--- Start Exercise input ---
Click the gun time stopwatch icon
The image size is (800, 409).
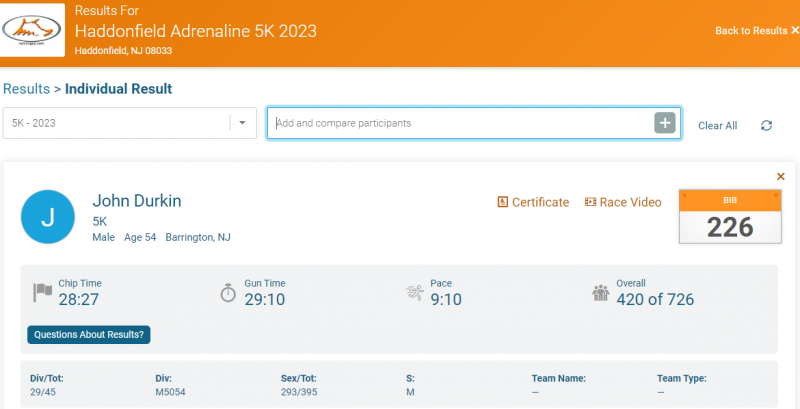tap(228, 292)
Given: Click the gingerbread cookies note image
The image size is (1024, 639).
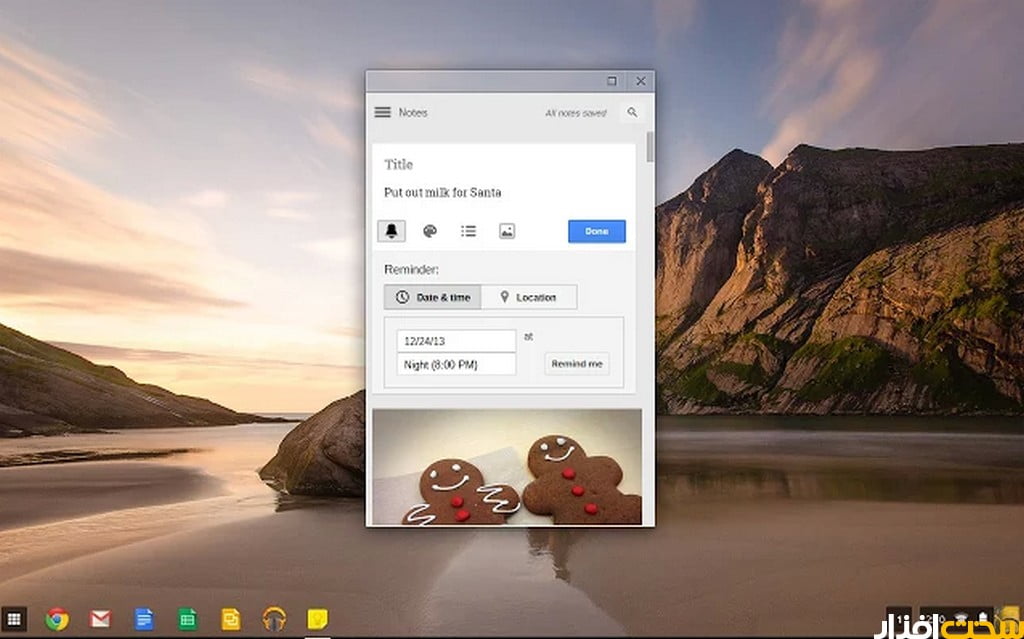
--- End Exercise input ---
Copy the lines from the one that contains "Given: Click the" through the end of the records, leaving the pictures out.

Given: Click the gingerbread cookies note image
The image size is (1024, 639).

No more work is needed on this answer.